## TO DO
1. Answer these questions using the post about Opet below.
(a) Which word does the writer use to mean "family"?
(b) Which three deities made up the Theban Triad?
(c) In which period was the festival mainly based?
2. List every name the post about Opet below gives for the god whose son the Pharaoh was legitimized as.

I am NOT going to half-ass what I need to do. I can’t say if I want “it”, because I don’t know what “it” is yet. Even if I did know “it” and didn’t want “it”, I need to do “it” whatever “it” is.

Just as the old way of the festival was the journey down the Nile, my internal journey is also set in a similar setting. The Nile was both a realm of mystery, danger, and a necessary foundation to the collection of people who lived within the realms of the Netjeru. My own collection of selves is dependent on a similar core of mystery, danger, and foundation. The journey the Pharaoh took during Opet was both a statement to the world, and I imagine, a statement to themselves. This journey I will be undertaking doesn’t have the clear cut statements to the world the Pharaoh had, because I am not Nisut (nor do I accept any current claims of Nisut), I am Makhaut (The word Makhaut is a word for “family” I found in translation and I use it as such).

I’m still debating whether I will keep an online log of my work or if I will keep it to myself. I’m still wrestling with the running-mouth-I-want-to-tell-everyone-everything-I-talk-too-much, so we shall see what happens when it happens. “T” is for traversing Opet, because my boat is about to set sail.

Opet Preparation

Yeah……a failure of epic proportions on my part for a post a day. Granted I have been busy, but still, I shouldn’t make excuses.  Opet starts this coming weekend and will be the longest ritual period I have done and the first I have done for those other than the Ennead.

The first “work” done for Opet was deciding what it would mean to me. The festival was based in the New Kingdom period mainly and it was to legitimize the Pharaoh as the son of Amun/Amon/Amon-Re/Amun-Ra (however you want to call him, I prefer Amon-Re so from here on out that is what I will be referring to him as). It was a celebration of the Theban Triad (Amon-Re, Mut, and Khons). Since I am not in a position of Pharaoh or “high priest(ess) (thank the gods for that), I decided to work on what Opet should be in my own circumstances.

## DATA ROWS

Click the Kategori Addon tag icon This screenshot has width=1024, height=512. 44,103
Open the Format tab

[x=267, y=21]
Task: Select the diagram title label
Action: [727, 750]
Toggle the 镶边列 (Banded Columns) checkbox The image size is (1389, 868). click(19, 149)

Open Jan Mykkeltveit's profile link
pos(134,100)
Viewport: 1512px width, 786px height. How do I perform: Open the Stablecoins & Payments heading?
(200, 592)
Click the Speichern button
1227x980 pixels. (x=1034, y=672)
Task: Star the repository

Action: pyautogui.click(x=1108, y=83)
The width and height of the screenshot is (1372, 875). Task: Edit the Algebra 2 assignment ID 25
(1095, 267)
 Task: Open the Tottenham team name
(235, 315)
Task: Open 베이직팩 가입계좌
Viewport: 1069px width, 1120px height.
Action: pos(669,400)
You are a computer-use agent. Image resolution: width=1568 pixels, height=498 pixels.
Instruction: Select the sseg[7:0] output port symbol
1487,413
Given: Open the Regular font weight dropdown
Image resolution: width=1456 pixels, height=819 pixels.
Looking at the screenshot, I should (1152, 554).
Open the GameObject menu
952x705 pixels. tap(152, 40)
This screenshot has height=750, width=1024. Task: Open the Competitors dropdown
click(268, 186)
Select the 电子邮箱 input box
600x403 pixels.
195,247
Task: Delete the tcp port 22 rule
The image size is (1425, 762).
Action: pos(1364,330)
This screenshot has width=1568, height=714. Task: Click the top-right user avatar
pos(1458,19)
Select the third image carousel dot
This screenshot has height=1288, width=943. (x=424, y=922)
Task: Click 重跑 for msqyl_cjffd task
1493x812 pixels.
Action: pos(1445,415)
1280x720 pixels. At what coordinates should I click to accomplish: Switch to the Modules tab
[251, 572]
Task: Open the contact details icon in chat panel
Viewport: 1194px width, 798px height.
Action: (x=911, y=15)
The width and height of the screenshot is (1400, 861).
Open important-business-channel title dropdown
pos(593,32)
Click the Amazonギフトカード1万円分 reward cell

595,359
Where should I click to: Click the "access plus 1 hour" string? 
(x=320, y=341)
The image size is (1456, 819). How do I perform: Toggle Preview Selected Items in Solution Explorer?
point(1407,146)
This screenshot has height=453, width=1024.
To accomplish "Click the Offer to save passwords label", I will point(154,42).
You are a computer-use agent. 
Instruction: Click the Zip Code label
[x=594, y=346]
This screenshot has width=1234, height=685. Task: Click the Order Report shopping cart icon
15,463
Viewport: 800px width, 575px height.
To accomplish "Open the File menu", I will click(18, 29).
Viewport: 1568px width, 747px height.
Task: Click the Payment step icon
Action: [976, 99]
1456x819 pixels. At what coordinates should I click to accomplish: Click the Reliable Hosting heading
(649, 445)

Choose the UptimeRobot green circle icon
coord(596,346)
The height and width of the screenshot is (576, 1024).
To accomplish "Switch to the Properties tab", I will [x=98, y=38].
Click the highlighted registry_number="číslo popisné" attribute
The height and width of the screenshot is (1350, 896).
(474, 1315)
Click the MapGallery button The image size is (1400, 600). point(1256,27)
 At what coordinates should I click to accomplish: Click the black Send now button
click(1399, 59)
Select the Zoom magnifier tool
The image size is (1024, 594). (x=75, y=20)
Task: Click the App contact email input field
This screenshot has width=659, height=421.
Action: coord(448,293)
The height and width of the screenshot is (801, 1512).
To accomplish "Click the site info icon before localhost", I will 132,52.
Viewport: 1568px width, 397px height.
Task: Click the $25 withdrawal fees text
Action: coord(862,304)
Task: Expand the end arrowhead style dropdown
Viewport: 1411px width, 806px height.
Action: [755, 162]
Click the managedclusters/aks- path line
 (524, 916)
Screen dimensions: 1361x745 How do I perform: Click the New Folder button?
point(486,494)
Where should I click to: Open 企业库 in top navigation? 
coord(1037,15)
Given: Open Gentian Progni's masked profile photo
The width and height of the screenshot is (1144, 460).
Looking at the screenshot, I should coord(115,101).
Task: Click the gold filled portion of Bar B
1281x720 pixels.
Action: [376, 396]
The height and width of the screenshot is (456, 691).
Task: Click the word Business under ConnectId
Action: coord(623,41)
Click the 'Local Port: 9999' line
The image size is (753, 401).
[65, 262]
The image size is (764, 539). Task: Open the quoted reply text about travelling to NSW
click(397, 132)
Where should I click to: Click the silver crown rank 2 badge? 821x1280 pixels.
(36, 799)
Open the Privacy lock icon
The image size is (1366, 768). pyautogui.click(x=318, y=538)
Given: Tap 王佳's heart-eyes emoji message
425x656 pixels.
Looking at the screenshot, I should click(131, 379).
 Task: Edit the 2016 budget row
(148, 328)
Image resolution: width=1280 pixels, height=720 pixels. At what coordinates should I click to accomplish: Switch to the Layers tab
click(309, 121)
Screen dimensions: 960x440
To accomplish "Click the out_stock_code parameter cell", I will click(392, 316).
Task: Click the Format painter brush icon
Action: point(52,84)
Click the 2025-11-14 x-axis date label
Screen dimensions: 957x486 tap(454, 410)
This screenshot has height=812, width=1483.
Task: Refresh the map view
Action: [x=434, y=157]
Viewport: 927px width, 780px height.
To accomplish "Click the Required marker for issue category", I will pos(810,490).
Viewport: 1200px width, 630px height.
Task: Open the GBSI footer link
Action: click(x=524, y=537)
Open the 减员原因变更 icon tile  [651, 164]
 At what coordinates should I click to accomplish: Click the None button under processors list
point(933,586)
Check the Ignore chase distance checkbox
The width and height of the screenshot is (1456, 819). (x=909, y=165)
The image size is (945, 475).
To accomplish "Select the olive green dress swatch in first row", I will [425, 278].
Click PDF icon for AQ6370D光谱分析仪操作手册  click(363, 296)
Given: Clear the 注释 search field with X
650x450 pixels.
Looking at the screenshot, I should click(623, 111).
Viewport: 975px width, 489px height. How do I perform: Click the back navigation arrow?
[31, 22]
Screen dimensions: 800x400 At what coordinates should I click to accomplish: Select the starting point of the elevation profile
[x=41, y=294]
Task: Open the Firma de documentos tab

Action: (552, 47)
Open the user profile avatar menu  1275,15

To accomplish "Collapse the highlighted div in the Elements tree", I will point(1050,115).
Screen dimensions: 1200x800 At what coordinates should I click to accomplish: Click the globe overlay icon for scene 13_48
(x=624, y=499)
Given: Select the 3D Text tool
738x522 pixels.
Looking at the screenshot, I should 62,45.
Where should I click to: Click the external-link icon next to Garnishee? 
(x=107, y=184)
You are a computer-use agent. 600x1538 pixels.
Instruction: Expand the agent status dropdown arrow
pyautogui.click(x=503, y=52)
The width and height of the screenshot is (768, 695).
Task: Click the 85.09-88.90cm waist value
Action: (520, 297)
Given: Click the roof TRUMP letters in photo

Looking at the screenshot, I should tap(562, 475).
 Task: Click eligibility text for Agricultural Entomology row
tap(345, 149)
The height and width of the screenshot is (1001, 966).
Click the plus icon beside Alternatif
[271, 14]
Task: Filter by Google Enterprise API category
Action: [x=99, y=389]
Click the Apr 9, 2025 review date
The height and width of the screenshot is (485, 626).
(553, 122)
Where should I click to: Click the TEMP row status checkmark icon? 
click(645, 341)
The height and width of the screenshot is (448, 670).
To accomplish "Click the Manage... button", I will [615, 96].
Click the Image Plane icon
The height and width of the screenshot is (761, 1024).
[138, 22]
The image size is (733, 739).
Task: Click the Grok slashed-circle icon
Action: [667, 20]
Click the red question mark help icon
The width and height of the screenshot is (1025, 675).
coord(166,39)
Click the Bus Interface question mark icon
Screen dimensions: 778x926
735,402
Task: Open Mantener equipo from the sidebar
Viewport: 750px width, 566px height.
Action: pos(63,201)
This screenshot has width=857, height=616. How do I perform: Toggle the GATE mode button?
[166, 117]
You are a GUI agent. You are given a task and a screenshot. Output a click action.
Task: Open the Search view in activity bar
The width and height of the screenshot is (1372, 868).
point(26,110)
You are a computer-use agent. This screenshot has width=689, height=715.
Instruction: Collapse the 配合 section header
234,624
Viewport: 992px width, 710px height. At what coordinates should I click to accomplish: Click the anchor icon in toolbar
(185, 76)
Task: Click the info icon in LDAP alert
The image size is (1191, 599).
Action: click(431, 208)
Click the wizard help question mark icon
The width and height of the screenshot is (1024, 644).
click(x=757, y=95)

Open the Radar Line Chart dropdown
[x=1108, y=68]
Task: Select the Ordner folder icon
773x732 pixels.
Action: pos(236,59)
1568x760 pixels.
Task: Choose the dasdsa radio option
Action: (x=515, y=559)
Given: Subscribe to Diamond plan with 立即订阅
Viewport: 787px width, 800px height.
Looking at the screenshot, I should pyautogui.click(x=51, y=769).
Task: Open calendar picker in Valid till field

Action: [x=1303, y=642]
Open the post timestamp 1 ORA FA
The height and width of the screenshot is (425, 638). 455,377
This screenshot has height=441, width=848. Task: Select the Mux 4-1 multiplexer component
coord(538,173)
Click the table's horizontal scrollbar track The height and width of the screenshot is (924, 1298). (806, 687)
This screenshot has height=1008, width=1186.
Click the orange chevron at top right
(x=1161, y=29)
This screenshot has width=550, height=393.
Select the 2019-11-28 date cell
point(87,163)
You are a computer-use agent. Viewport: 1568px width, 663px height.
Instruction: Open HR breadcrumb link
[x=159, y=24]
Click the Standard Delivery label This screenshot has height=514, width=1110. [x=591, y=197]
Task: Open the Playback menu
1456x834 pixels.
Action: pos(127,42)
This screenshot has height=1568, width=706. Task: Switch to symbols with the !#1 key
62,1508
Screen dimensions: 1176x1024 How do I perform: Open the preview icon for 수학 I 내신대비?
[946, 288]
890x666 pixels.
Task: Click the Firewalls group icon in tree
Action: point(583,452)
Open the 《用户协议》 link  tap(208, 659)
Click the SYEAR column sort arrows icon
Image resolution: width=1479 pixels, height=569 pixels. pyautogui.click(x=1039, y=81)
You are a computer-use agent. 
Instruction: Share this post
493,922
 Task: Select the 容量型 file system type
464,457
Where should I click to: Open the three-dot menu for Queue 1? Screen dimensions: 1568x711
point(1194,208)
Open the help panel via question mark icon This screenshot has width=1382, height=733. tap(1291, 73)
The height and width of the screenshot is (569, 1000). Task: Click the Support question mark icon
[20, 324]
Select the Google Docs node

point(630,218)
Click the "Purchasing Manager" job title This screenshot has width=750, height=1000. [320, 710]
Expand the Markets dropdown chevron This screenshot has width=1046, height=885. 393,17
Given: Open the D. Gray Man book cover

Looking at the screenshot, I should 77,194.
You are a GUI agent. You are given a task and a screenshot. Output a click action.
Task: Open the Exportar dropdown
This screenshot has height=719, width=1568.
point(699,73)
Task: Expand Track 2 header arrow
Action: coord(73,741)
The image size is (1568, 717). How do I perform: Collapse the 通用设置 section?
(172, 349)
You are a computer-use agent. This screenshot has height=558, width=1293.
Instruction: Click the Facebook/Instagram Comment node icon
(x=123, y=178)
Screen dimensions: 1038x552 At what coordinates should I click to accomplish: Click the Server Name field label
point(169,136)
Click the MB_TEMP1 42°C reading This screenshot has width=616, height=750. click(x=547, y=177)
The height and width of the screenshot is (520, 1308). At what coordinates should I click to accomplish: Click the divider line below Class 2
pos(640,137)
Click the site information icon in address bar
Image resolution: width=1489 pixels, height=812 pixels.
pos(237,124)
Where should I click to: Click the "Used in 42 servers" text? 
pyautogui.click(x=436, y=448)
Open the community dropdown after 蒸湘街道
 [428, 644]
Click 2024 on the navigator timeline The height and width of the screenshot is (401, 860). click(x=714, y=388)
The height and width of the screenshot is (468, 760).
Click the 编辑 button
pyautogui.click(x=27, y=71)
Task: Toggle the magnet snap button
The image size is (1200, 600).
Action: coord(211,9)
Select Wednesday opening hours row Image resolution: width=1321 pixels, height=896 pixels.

## RESPONSES PER TASK
1.
(a) Makhaut
(b) Amon-Re, Mut, and Khons
(c) The New Kingdom period

2. Amun, Amon, Amon-Re, Amun-Ra